DES INJURES ENVERS JEANNE GODIN, ÉPOUSE DE CLAUDE PETIT

En juillet 1676, Jeanne GODIN demande que Anne GASNIER, veuve de Jean BOURDON, vivant procureur général au Conseil souverain, soit condamnée par le juge de la Prévôté de Québec à lui faire réparation d'honneur pour avoir dit des injures atroces et scandaleuses, notamment qu'elle n'est pas mariée avec Claude PETIT et qu'elle est sa concubine ! De telles calomnies font un tort à sa réputation. 

Comparant pour GASNIER, l'huissier René HUBERT dit qu'il persiste en la réponse que GASNIER a faite à l'huissier GOSSET à l'effet que comme elle est veuve du procureur général, elle demande que la cause soit renvoyée devant le Conseil souverain ! De plus, HUBERT ajoute que c'est plutôt à GODIN de prouver ses dires.

Le juge met hors de cour la demande de renvoi de GASNIER mais ordonne à GODIN de faire venir ses témoins. La cause n'a pas de suite.

Une semaine plus tard, Jeanne GODIN revient devant le tribunal de la Prévôté en compagnie d'Étienne MARANDEAU et son épouse.

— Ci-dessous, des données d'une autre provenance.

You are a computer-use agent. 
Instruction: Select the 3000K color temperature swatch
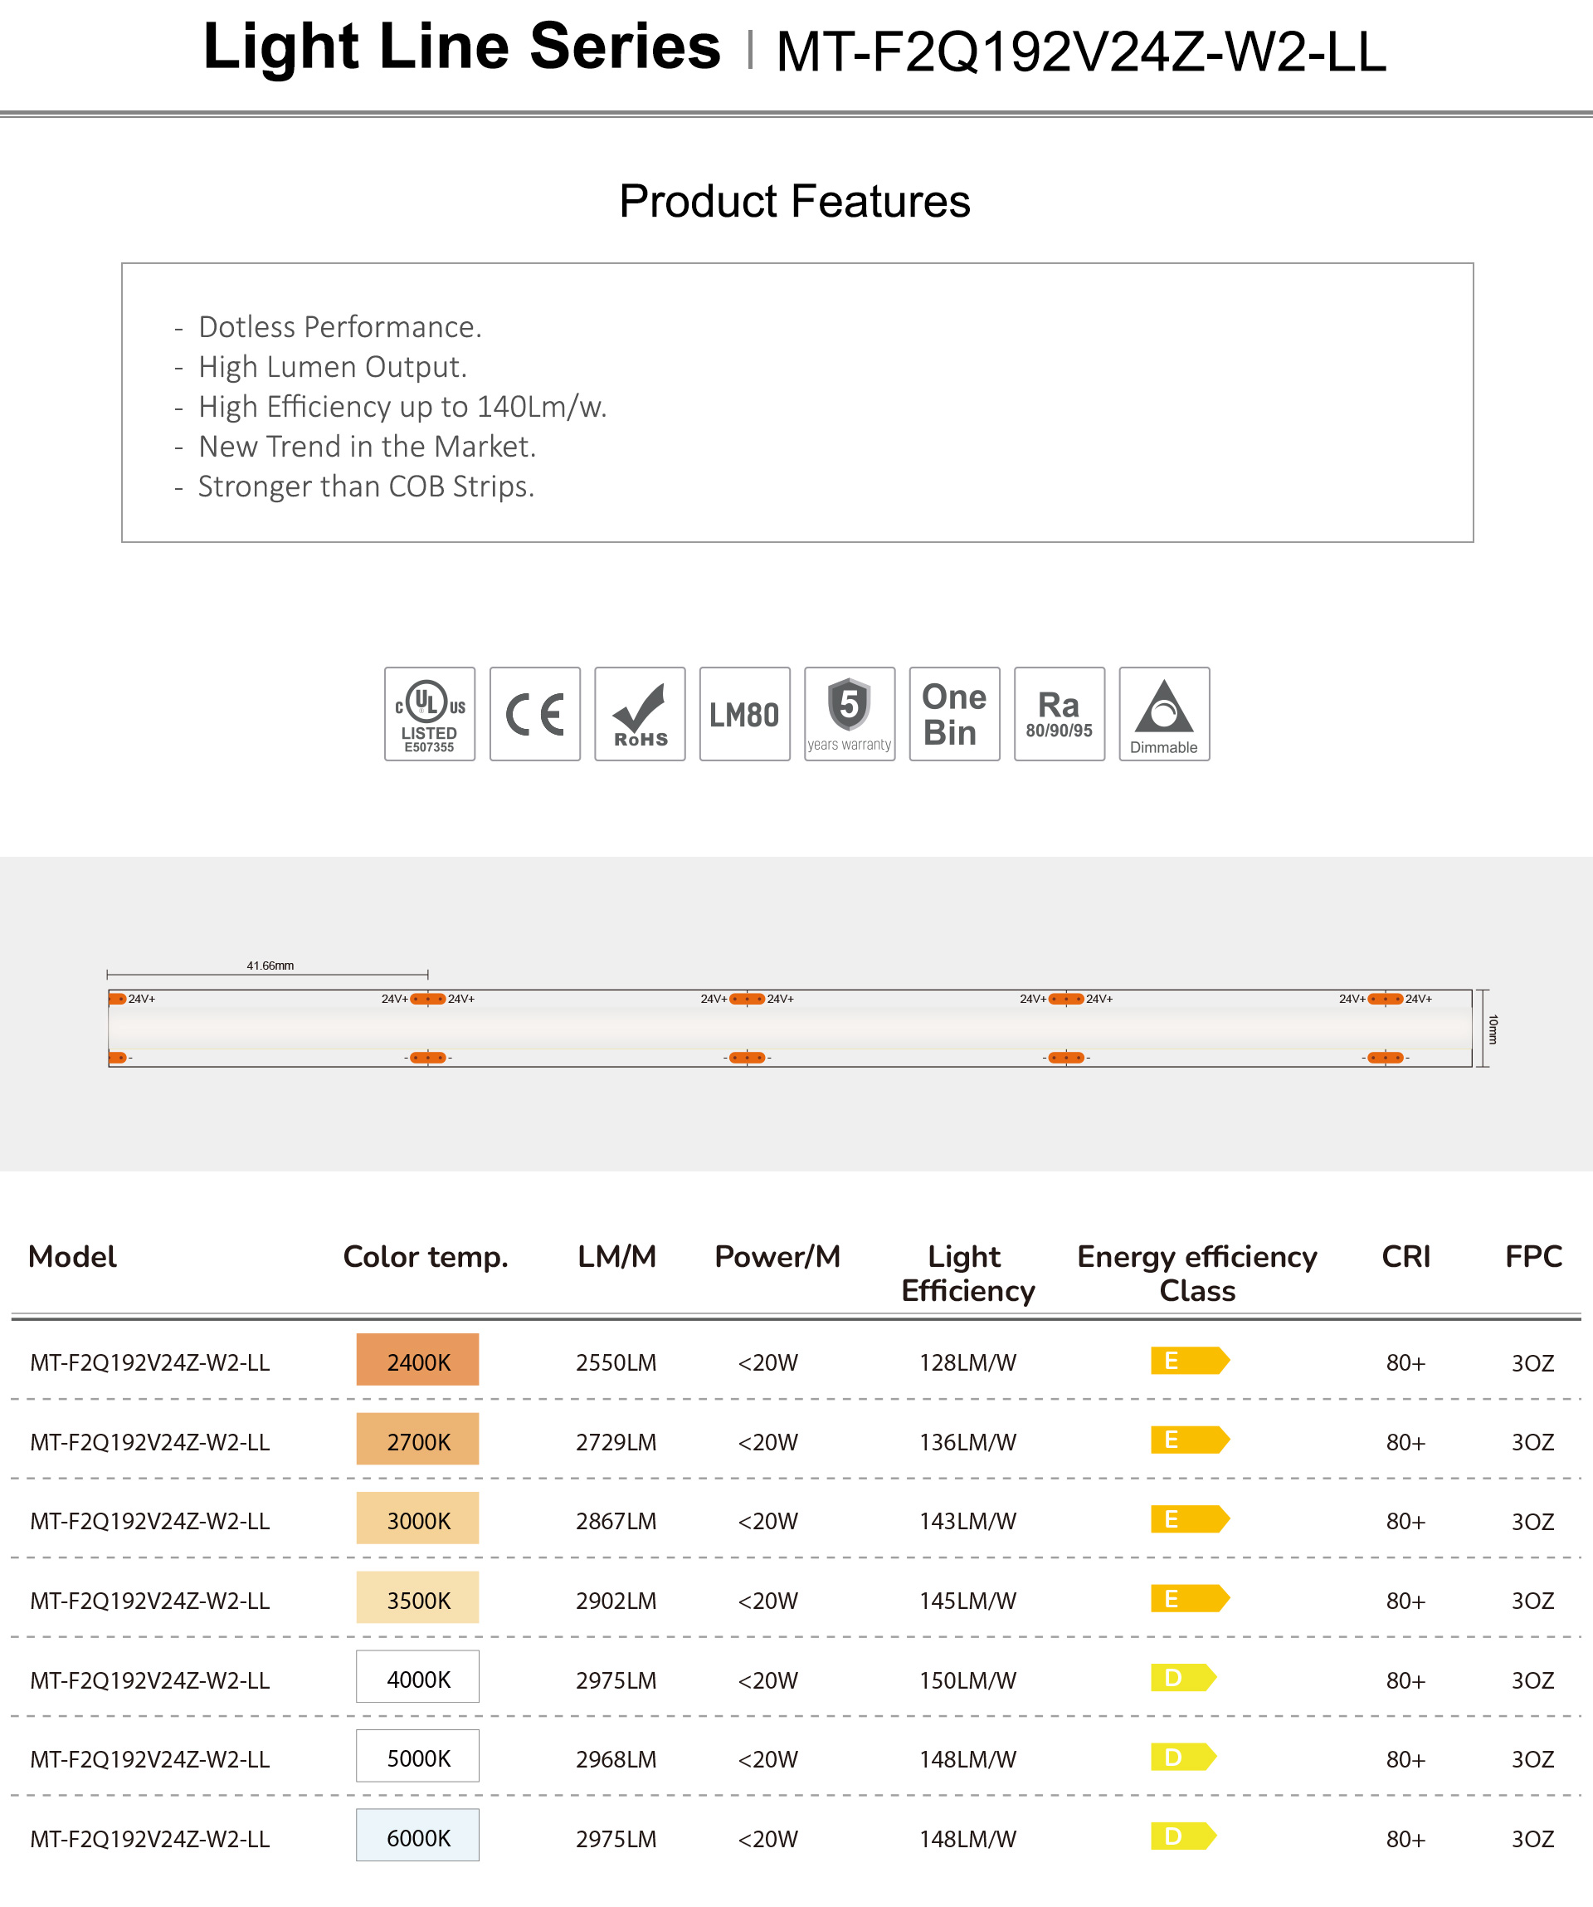(418, 1518)
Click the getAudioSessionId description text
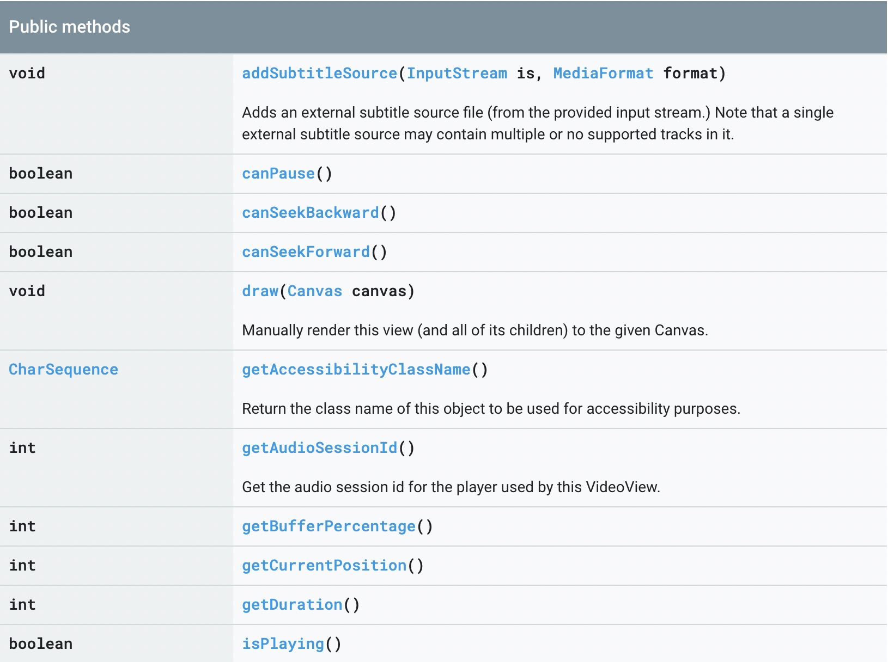The width and height of the screenshot is (888, 662). pos(451,487)
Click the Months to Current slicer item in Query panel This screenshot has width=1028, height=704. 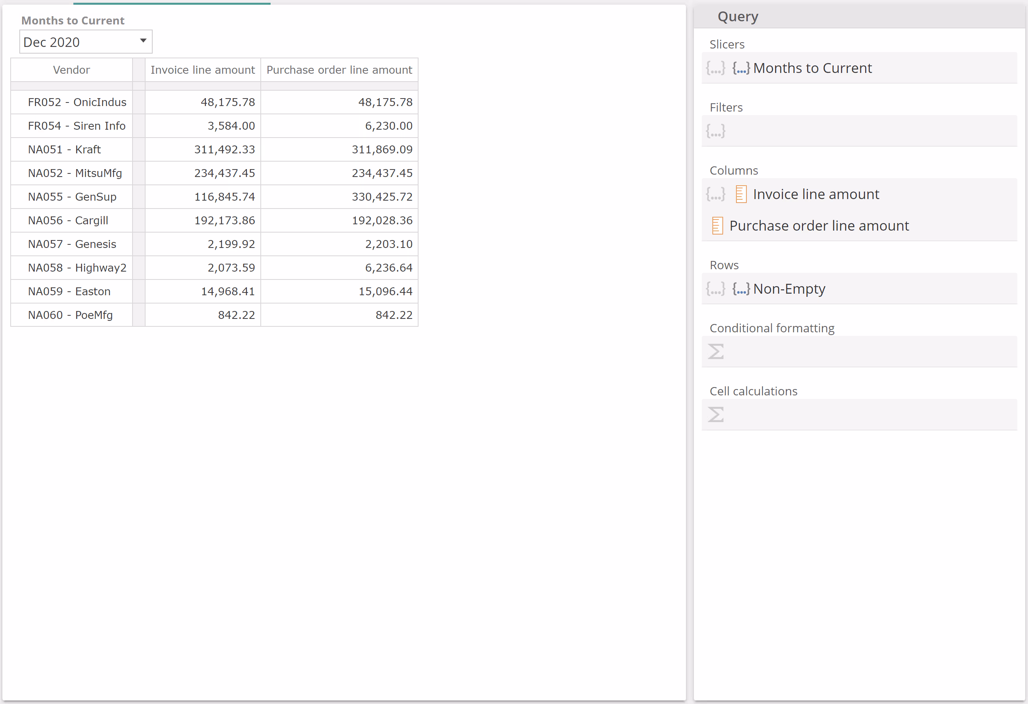point(812,68)
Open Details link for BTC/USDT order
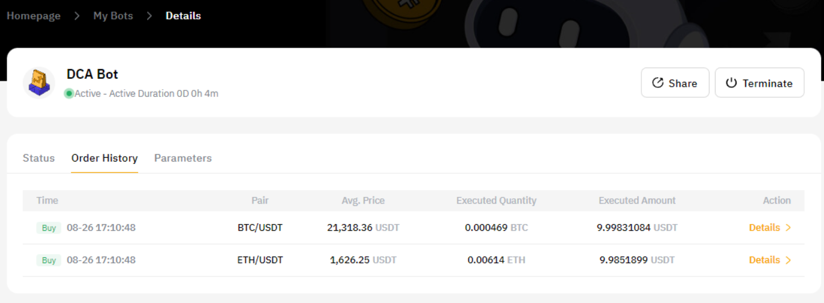The image size is (824, 303). [x=764, y=228]
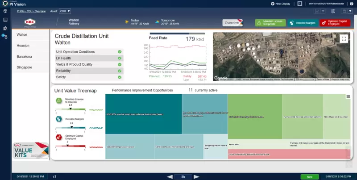357x180 pixels.
Task: Select Houston in the site list
Action: pyautogui.click(x=23, y=46)
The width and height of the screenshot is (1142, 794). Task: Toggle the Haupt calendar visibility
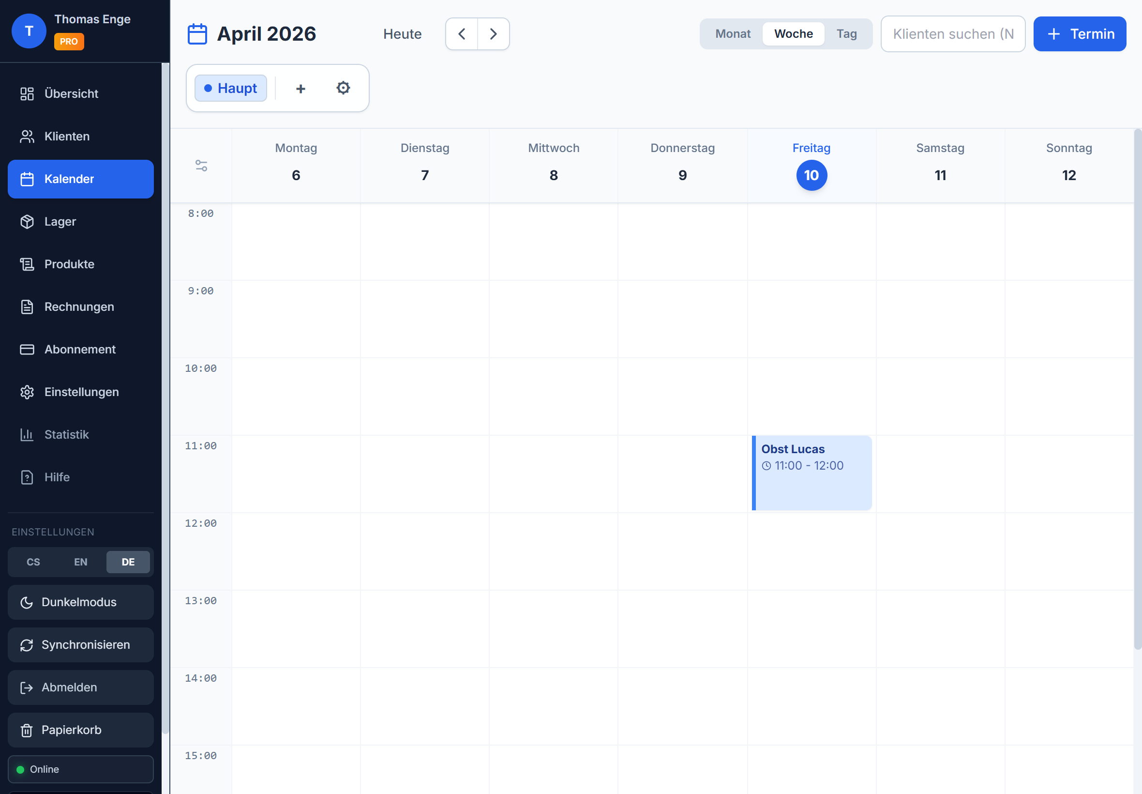pos(230,88)
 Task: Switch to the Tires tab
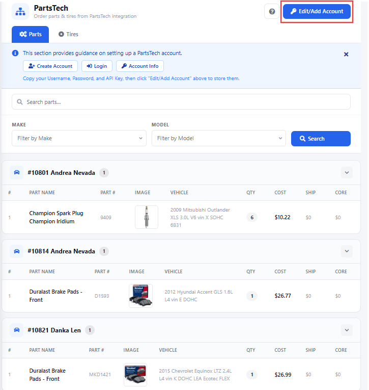point(68,34)
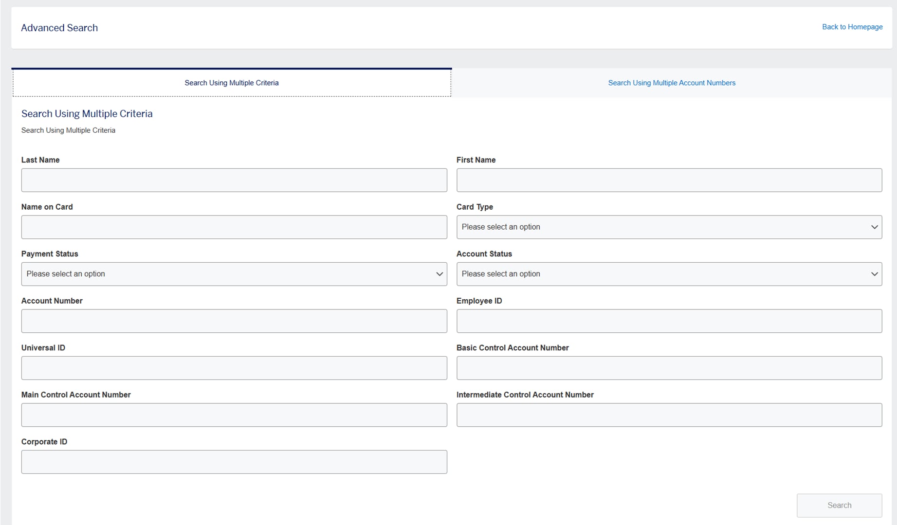
Task: Click the Main Control Account Number field
Action: tap(234, 415)
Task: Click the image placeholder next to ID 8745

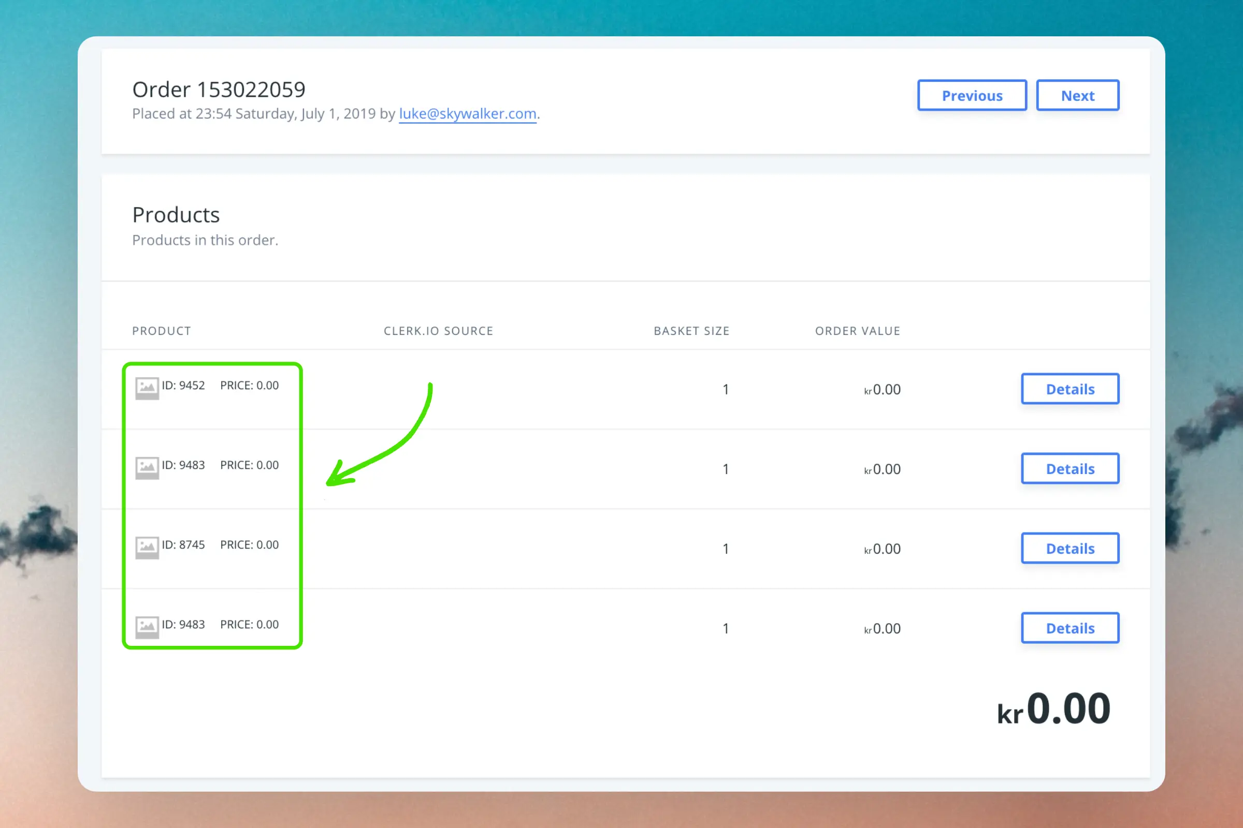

Les deux femmes se plaignent contre Catherine DE VALOIS, épouse de Benoit LAÎNÉ, qui dit des injures infamantes et calomnieuses envers elles. Présente, DE VALOIS déclare qu'elle reconnaît GODIN et l'épouse de MARANDEAU pour femmes de bien et d'honneur et défense lui est faite de récidiver.

Rédaction : Guy Perron, paléographe

Source : Prévôté de Québec, transcription des volumes 9 et 10 (registres civils), 14 janvier 1676 au 14 décembre 1677, Longueuil, Les Éditions historiques et généalogiques Pepin, tome V, coll. Notre patrimoine national no. 315, 2004.